Air in the inlet pipe. The manual calls this out for first use: there’s air between the cylinder and the burner, and ignition fails until it’s pushed through. Repeat the lighting sequence — it typically clears within a handful of cycles. The same thing happens in miniature after every cylinder change, so be patient before assuming a fault.

What do I do if I smell propane near the bain marie?

Close the cylinder valve immediately and take the unit out of service. Don’t relight, and don’t hunt for the leak with anything but soapy water on the joints. Any bubbling — or any smell you can’t trace — goes to a Gas Safe registered engineer before the next service. Propane leaks sit outside owner troubleshooting entirely.

Can I fix a bain marie thermocouple myself?

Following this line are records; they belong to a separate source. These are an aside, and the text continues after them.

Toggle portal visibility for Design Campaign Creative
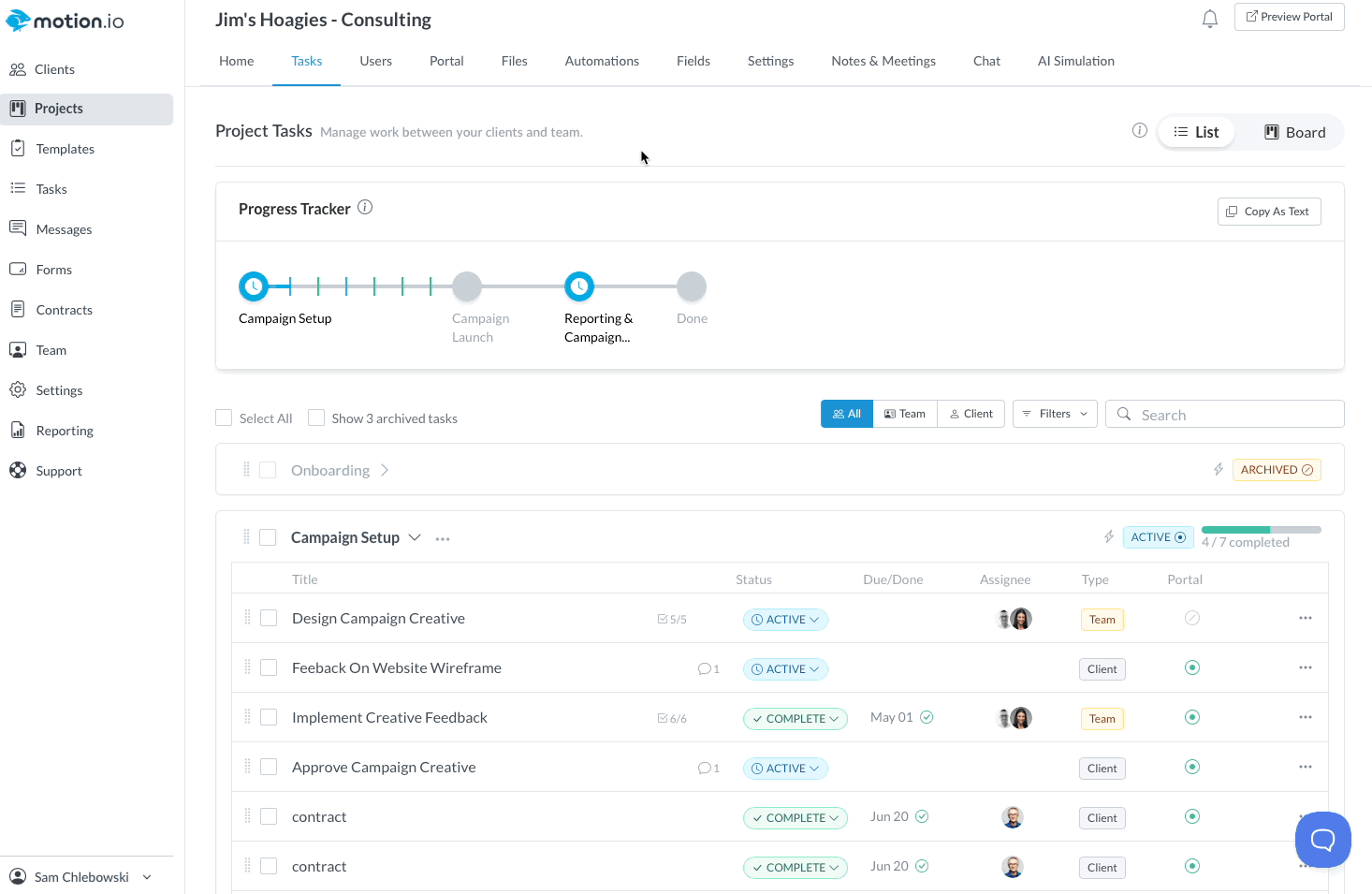The image size is (1372, 894). pos(1191,618)
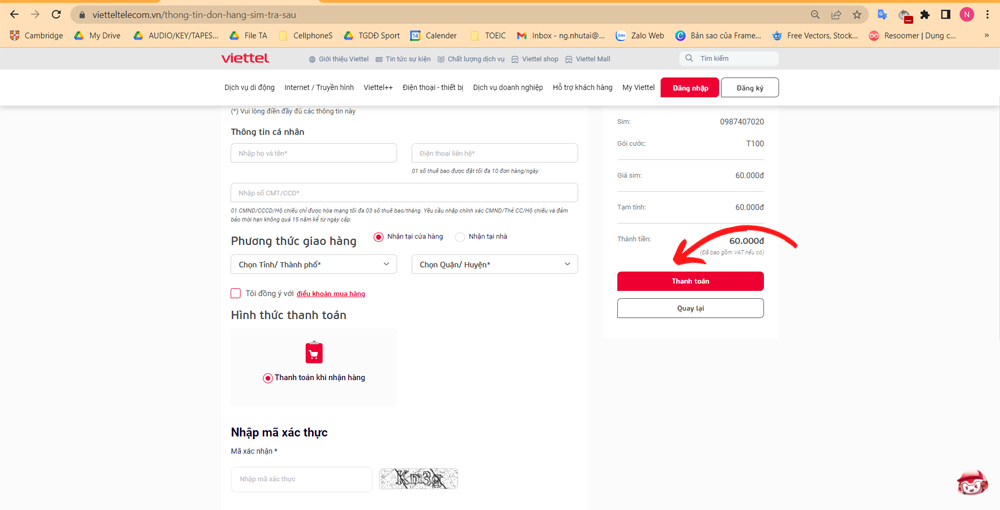The height and width of the screenshot is (510, 1000).
Task: Expand the "Chọn Quận/ Huyện" dropdown
Action: click(495, 265)
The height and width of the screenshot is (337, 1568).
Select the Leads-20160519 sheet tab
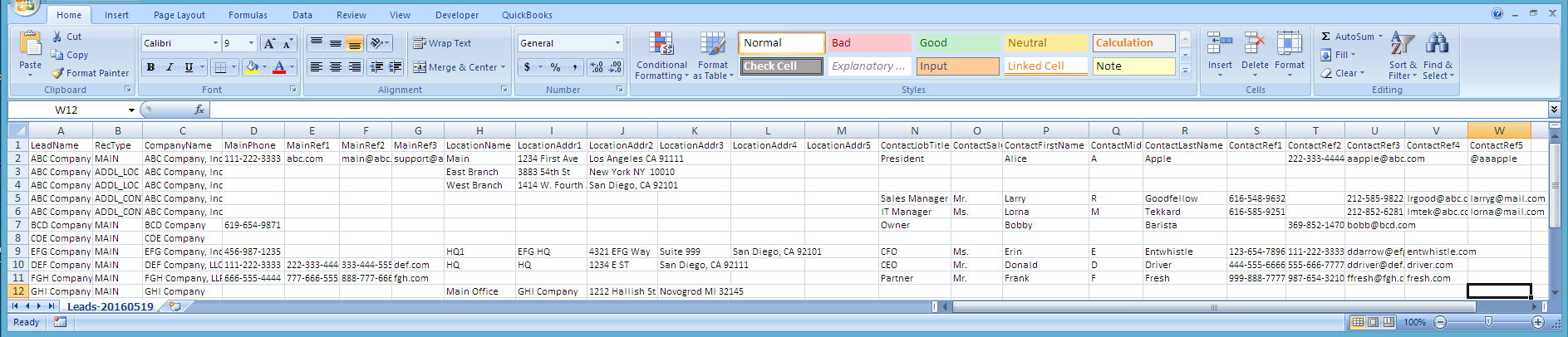(110, 306)
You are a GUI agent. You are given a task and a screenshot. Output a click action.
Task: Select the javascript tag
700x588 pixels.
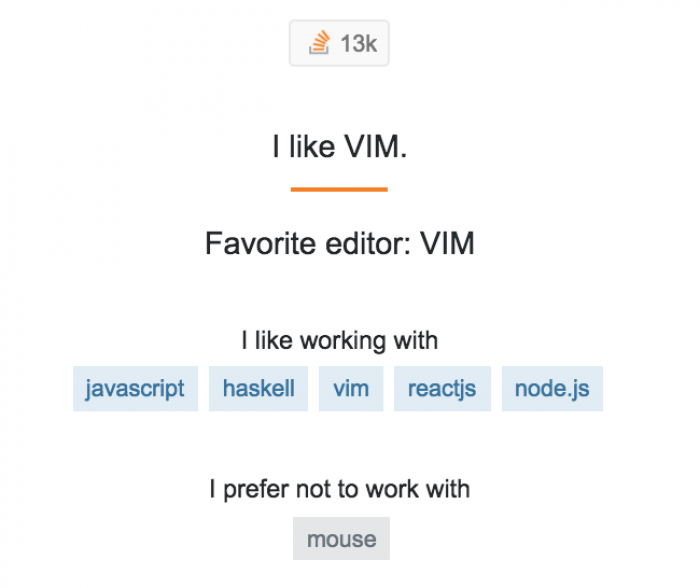point(135,388)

No. Adjusting or replacing the thermocouple means working around the burner and propane valve, which the manual reserves for professional repair — and unauthorised work invalidates the warranty. What you can do is diagnose it: a flame that dies on release despite a proper 15–20 second hold is the classic thermocouple signature to report.

Why does my bain marie keep cutting out on windy days?

Draughts. A gust through the serving hatch can snuff the burner, and the flame failure device then cuts the propane — exactly as designed. Reposition the unit out of the direct draught line, keep the rear and side clearances open for combustion air, and relight with the full hold. Persistent cut-outs on still days need the engineer.

Is it worth repairing an old LPG bain marie?

Compare the quote with replacement cost: the Infernus LPG 4-pot starts from £399 with pans, lids and tap, and the 6-pot from £499. An engineer visit plus parts on a tired unit can approach half that. One failed thermocouple on a young unit is worth fixing; multiple faults on an old one usually aren’t.